Yesterday I participated in a Families Belong Together demonstration in Lancaster, California. I did it for me! I needed to connect with others, and I didn’t have the energy to make the trip to Los Angeles to participate in the larger one. I was grateful to find a local demonstration.
There were maybe as many as 100 of us. Most were middle aged or older. I suppose the younger ones were either in Los Angeles for the larger demonstration or at work. We were a subdued group — too subdued for the intent of this event — maybe because we are older or maybe because we are becoming exhausted with the ongoing drama of Trump’s administration and the consistent level of trauma it engenders.
I’m struggling. I am at risk of being paralyzed by a grief that threatens to become clinical depression. Brain fog has taken over again along with fatigue and low energy. I have to force myself to do ordinary, everyday activities of living. I have to remind myself that ‘joy’ is a discipline that can be practiced in the midst of suffering — my own and others.
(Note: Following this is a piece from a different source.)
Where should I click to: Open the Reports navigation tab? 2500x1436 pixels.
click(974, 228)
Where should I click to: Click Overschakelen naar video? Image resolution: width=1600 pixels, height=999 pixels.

I struggle with deciding where to focus my attention. I am tempted to discount my own, very real grief because others have bigger troubles. And yet, if I fail to have compassion for my own suffering, I risk losing compassion for others. I need to find some balance here, and I’ struggling with that. I am sure that I am not alone in feeling the way I do.
Much of my grief is personal. Where once my solitary life was welcome, — or, at least, manageable — my aging body makes it more of a problem. Solitude too often shifts into loneliness. I grieve my own loneliness. I cannot fault anyone but myself for this circumstance.
I’d hoped that participating in the Families Belong Together demonstration would help me find some balance. It didn’t. I’m still confused. I had other city errands to complete after the demonstration ended. The brain fog and sadness continued.
Today I’ve made an effort to return to a regular ‘practice.’ As part of that effort I did the qigong workout that I’d discontinued while I was working on the series of articles on the medial personality. I wept during the first part of that workout. I suppose I needed to do that.
I’m not sure how much of what I feel is my own and how much is a resonance with the suffering in the world around me. There is a stillness in my body that I associate with deep grief. I don’t know why I am alive. I suppose I don’t need to know the ‘why’ of my life. That I am still in a body is sufficient evidence that there is some purpose for me to fulfill.